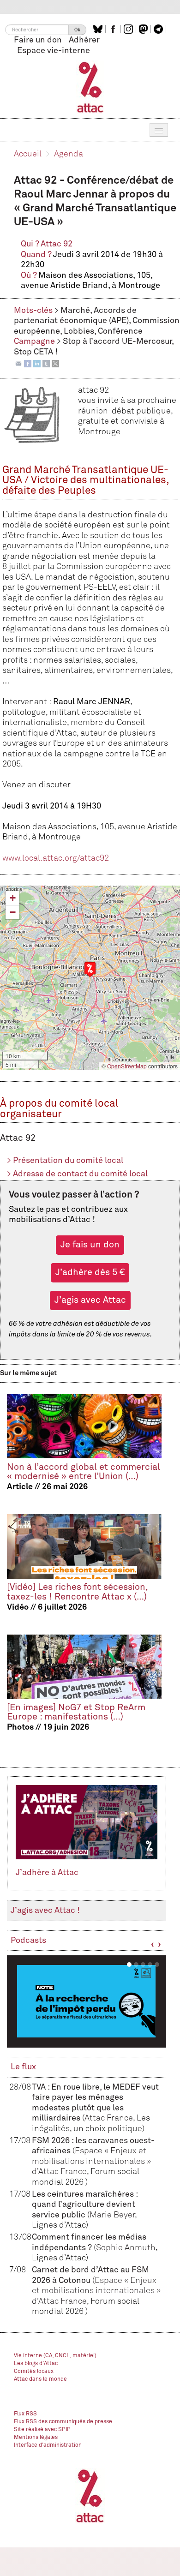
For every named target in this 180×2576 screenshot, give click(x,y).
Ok (77, 29)
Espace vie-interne (53, 51)
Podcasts (28, 1940)
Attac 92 (56, 244)
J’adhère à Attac (47, 1873)
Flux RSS (25, 2414)
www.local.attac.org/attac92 (55, 858)
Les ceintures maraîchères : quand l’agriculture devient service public (85, 2204)
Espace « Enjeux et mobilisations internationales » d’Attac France (91, 2161)
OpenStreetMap (127, 1066)
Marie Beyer (112, 2215)
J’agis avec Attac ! (45, 1910)
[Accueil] (90, 87)
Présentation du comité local (65, 1160)
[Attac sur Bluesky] (99, 29)
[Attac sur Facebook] (114, 29)
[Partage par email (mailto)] (18, 363)
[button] (90, 969)
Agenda (68, 154)
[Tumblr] (46, 363)
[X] (55, 363)
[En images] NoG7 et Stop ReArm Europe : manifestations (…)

===

AIM OF THE TASK: Only lines with the string "local" belong in the answer; copy each of them from the listing.

EXERCISE RESPONSE:
www.local.attac.org/attac92 (55, 858)
Présentation du comité local (65, 1160)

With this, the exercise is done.